Maybe you’re thinking “so what, I don’t own tactical rifles, so a ban doesn’t hurt me”.  Well, that’s where you’d be wrong; because of what the money collected by the Pittman Robertson Act goes towards.

Funds from an 11 percent excise tax on sporting arms and ammunition [Internal Revenue Code of 1954, sec. 4161(b)] are appropriated to the Secretary of the Interior and apportioned to States on a formula basis for paying up to 75 percent of the cost approved projects. Project activities include acquisition and improvement of wildlife habitat, introduction of wildlife into suitable habitat, research into wildlife problems, surveys and inventories of wildlife problems, acquisition and development of access facilities for public use, and hunter education programs, including construction and operation of public target ranges (emphasis mine).

A loss in revenue for the Pittman-Robertson act affects all of us in a negative way, because even if you just shoot rifles, or .22s, or whatever, you’re going to have fewer places to shoot, fewer opportunities for training, and if you’re a hunter you’ll have fewer game animals to hunt due to a loss in funding for wildlife conservation acts.

This is why I’m constantly beating the drum of “unity”.  We’re not just hunters, or competition shooters, or EBR guys – we are all quite literally in this together.  Just because you don’t own a tactical rifle doesn’t mean that you don’t benefit from the insane sales numbers of tactical rifles.  Just because you don’t shoot .223 doesn’t mean that you don’t benefit from the fact that .223 is FLYING off the shelves.  To mangle the quote, we must hang together or we shall certainly hang separately.

3 Comments

  1. Mr. Cynical here…..

    The moneys collected as part of the Pittman Robertson tax are supposed to be used for certain things, and to the benefit of those being taxed.

    Yeh…. right.

    Make you a deal….. I’ll be less cynical about that if you can find me one (1) public shooting range that is funded with those taxes. Just one. I won’t ask for an accounting of the tens of millions soaked off us in P-R taxes each year, just find me one little range someplace that is made available with the money.

    As far as my buying habits…. they are influenced by nearly terminal lackocash, not my desires for new toys. Just before the last AWB I bought a handfull of EBR’s and made a considerable gain on my investment. This trip through I don’t have the cash to play that game.

    Sigh….

  2. “Assuming for the moment that a new AWB would be mush (sic) harder than the Clinton ban…”

    ASSUMING??? Urkel has already spoken of his intention to expand that ban, and make it PERMANENT. This is not some Evil Republican Conspiracy Theory, this is HIS OWN PUBLIC STATEMENT. If you couldn’t divine it from his miserable senate voting record, you now have it from the president-elect’s own mouth. All that campaign rhetoric about, “not taking guns”, and, “supporting the Second Amendment” was just so much bullshit.
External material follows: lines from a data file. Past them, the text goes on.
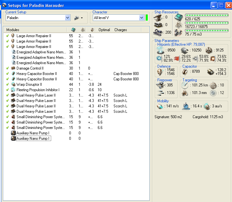Image resolution: width=232 pixels, height=202 pixels.
Task: Click the Warp Disruptor II module icon
Action: click(x=13, y=84)
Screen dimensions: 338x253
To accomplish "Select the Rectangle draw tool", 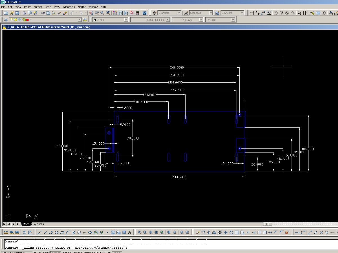I will (62, 232).
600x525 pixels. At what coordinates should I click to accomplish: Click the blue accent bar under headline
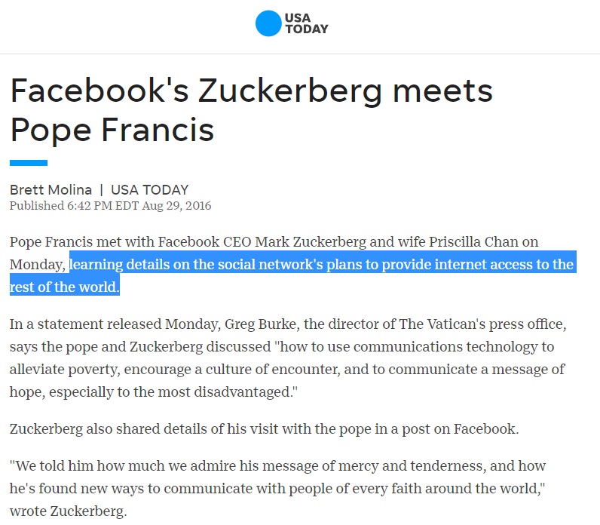(29, 162)
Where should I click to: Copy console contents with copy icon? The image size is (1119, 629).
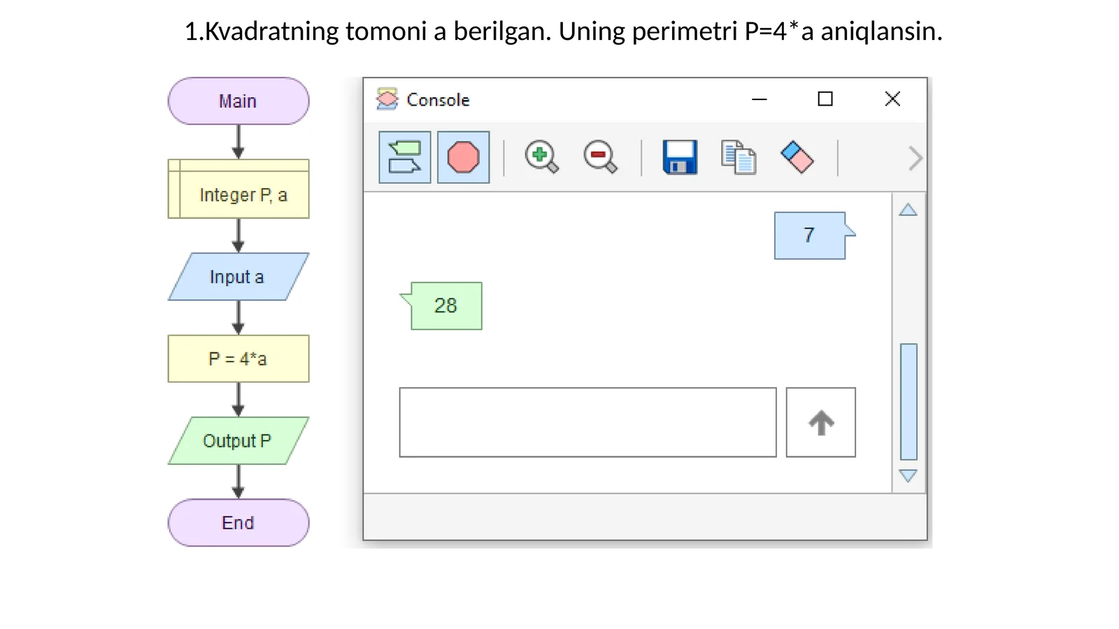(738, 157)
He hasn’t even taken office yet , and already the gun grabbers are having orgasms.

    “… one of the consequences of it would be not only to put a lot of people out of work, but to decrease federal tax revenues as well.”
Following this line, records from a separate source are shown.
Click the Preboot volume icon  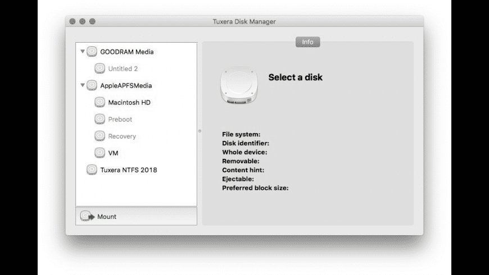pyautogui.click(x=99, y=119)
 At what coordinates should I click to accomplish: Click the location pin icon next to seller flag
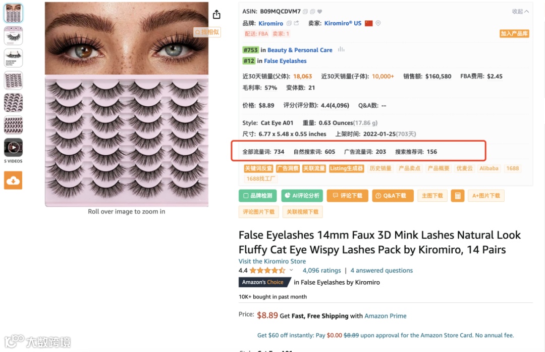(x=377, y=23)
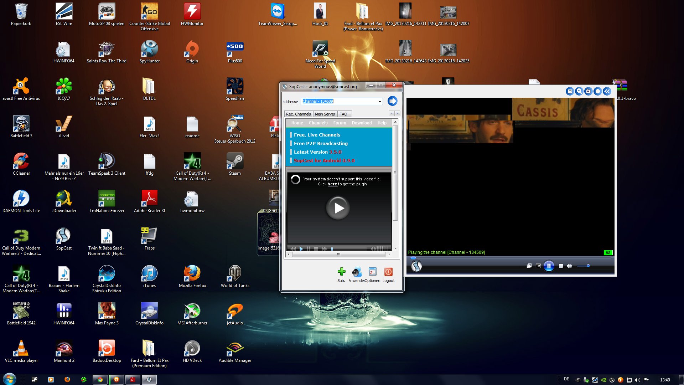Click the snapshot briefcase icon in player
Image resolution: width=684 pixels, height=385 pixels.
588,92
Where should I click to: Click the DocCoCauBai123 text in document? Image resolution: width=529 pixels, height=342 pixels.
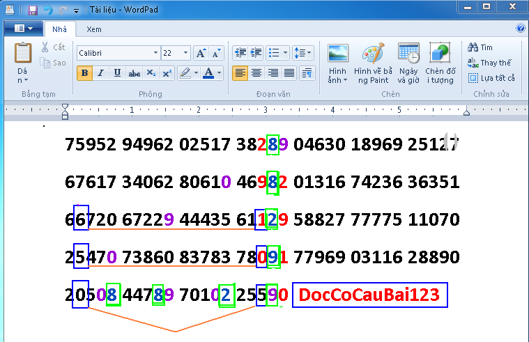click(x=369, y=295)
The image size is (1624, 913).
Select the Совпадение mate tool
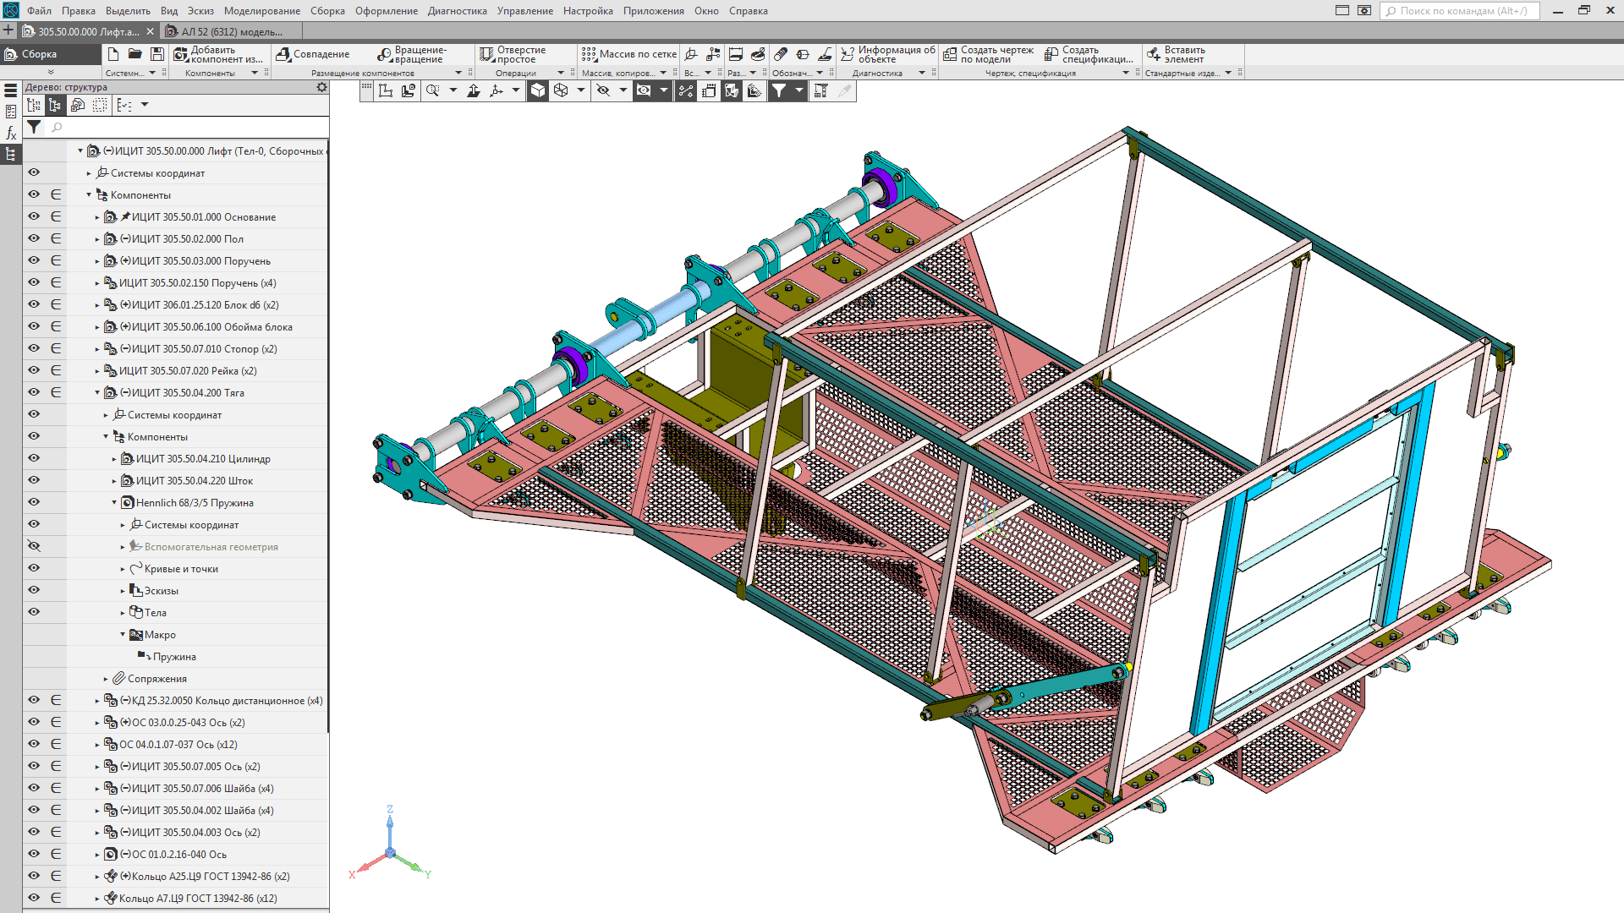pyautogui.click(x=312, y=54)
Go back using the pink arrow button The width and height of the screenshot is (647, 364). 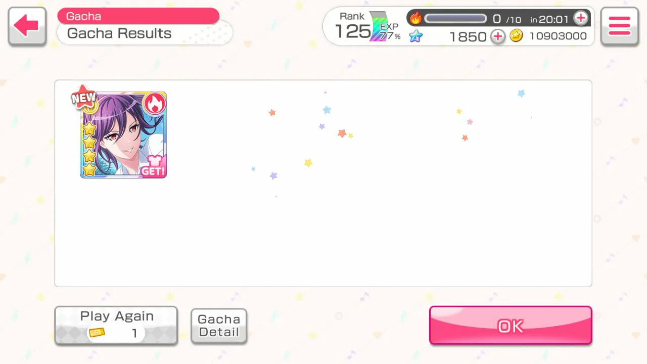(27, 26)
    And this matters to Urkel and his minions…why? In the Obama view, if it sounds good, it must be implemented (and damn the will of the people).
    He’s got a plan to help out the downtrodden masses of the “middle-class”, funded by higher taxes on “the rich”. (I defy you to tell me how this differs from socialism.) But who will create the jobs these people need to rise from their abject poverty? Joe ‘The Plumber’ Wurzelbacher had it right—Tax the people who HIRE people, and those people will QUIT HIRING. Or, as another pundit put it, “When was the last time a poor person offered you a job?”
    And even after hysterically bashing G.W. Bush for eight years for driving the national debt so high that OUR GREAT-GRANDCHILDREN WILL BE SADDLED WITH THIS CRUSHING DEBT, they’ve still managed to convince people that they will have it wrapped up nicely (but concede that it might take a couple years, so be patient). Don’t bother them with silly, niggling* concerns about funding. The rich will always provide.

    *No, it’s not racist. Look it up.

  3. The new AWB predates the Lightbringer, and anyway, he doesn’t author legislation any longer. Don’t worry, HR 6257 will keep coming back until it gets a president’s signature.